Aim of the task: Exactly as written, return every line of the data below.

Stored data entries
►

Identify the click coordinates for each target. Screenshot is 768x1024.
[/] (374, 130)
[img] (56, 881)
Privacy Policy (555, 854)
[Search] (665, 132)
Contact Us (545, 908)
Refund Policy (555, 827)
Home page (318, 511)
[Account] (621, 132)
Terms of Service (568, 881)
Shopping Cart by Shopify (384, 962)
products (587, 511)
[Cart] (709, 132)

◄

Solution:
Identify the click coordinates for each target. Screenshot is 768x1024.
[/] (374, 130)
[img] (56, 881)
Privacy Policy (555, 854)
[Search] (665, 132)
Contact Us (545, 908)
Refund Policy (555, 827)
Home page (318, 511)
[Account] (621, 132)
Terms of Service (568, 881)
Shopping Cart by Shopify (384, 962)
products (587, 511)
[Cart] (709, 132)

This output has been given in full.